Good morning Michael,
Happy Thanksgiving weekend.
John and I have recently discussed the direction of travel of MINT.
John wants to extend the language with new features, however as a hardware engineer, I want to reduce the primitive set, to something I can actually implement in hardware or on a typical 1970s 8-bit cpu.
We are actively talking on how best to manage this divergence.
I am reviewing the MINT instruction set, and deciding what are genuine primitives, and what are convenient constructs.
I wish to retain the essential primitives, such as ADD, SUB, AND, OR, XOR (plus 20 others) - which are easily implemented on any 8-bit cpu in assembly language.
The constructs, such as loops, arrays, switch statements, number base conversion and character input and output are not common instructions on most cpus - and we are looking to implement these using small routines composed of MINT primitives.

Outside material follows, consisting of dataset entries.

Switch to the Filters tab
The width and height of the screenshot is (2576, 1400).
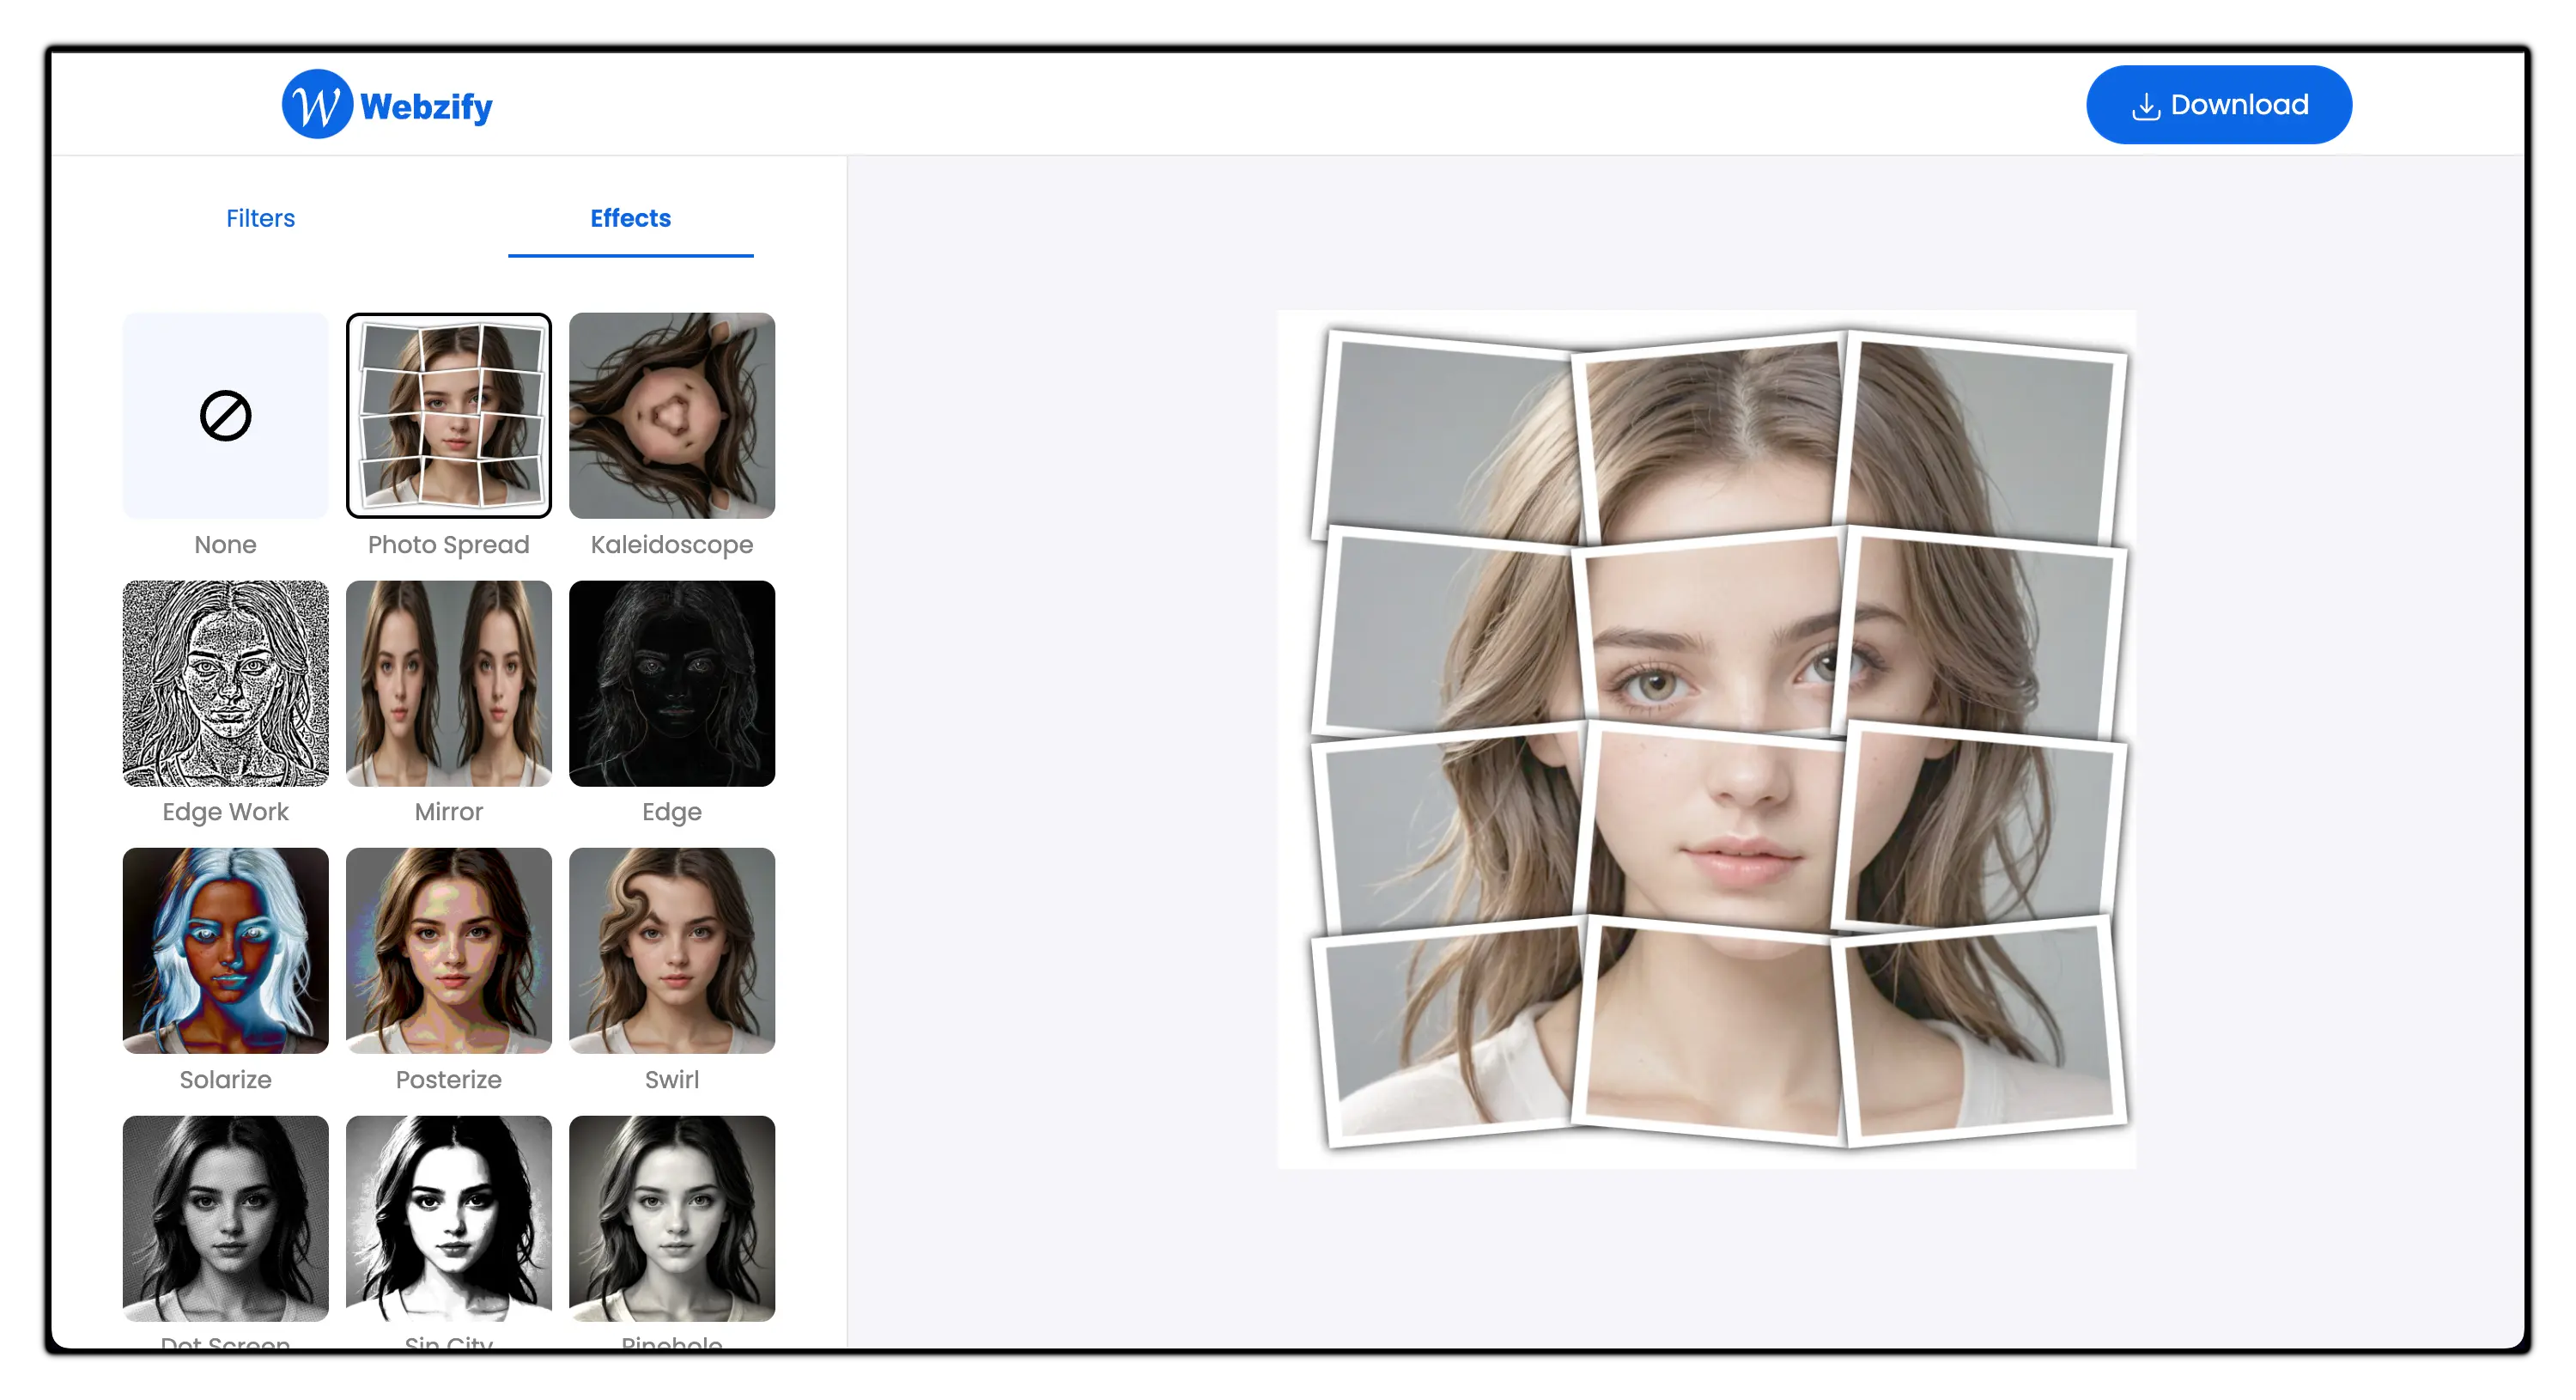[x=260, y=219]
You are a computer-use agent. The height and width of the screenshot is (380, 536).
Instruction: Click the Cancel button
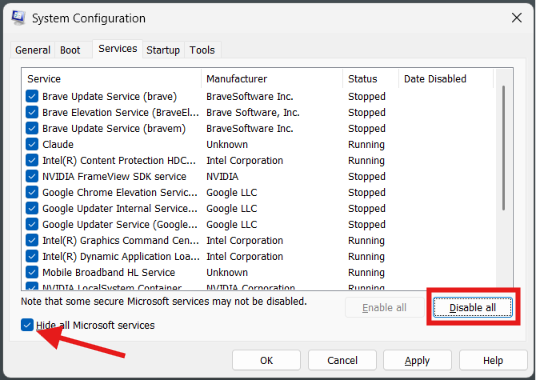point(342,360)
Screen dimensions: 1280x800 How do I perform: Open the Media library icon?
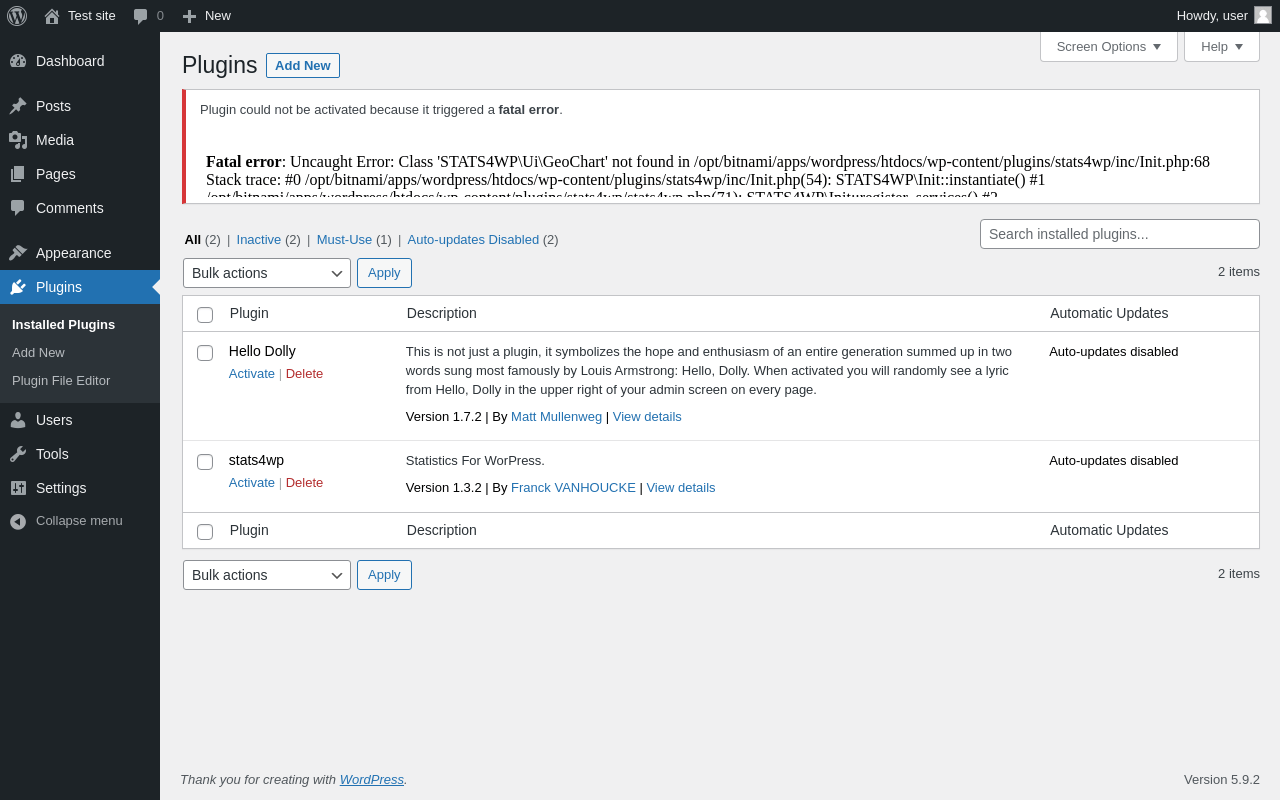(18, 140)
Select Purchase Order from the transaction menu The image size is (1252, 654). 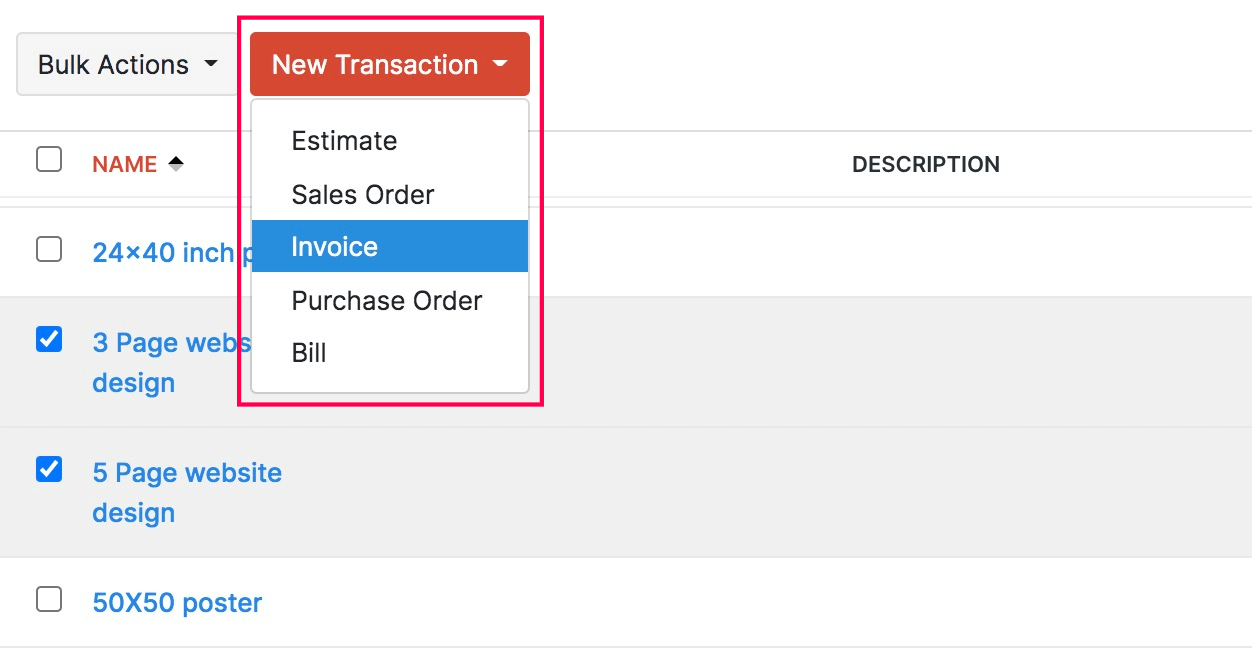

This will reduce the size of the MINT core, and thus simplify the task of porting to other processors.
This task is not without precedent, Charles Moore, (Novix NC4016) Dr. C.H. Ting (eForth) and James Bowman (J1 Forth CPU) all used a similar approach to build a full featured Forth on top of a CPU with a minimal instruction set. (MISC).
Over the next couple of months, using the current Z80 MINT implementation as the target, we hope to strip out the constructs, and leave a basic instruction set, which will then be easier to code into alternative targets.
This is an open discussion - so if you have any ideas to share, please feel free to proffer them.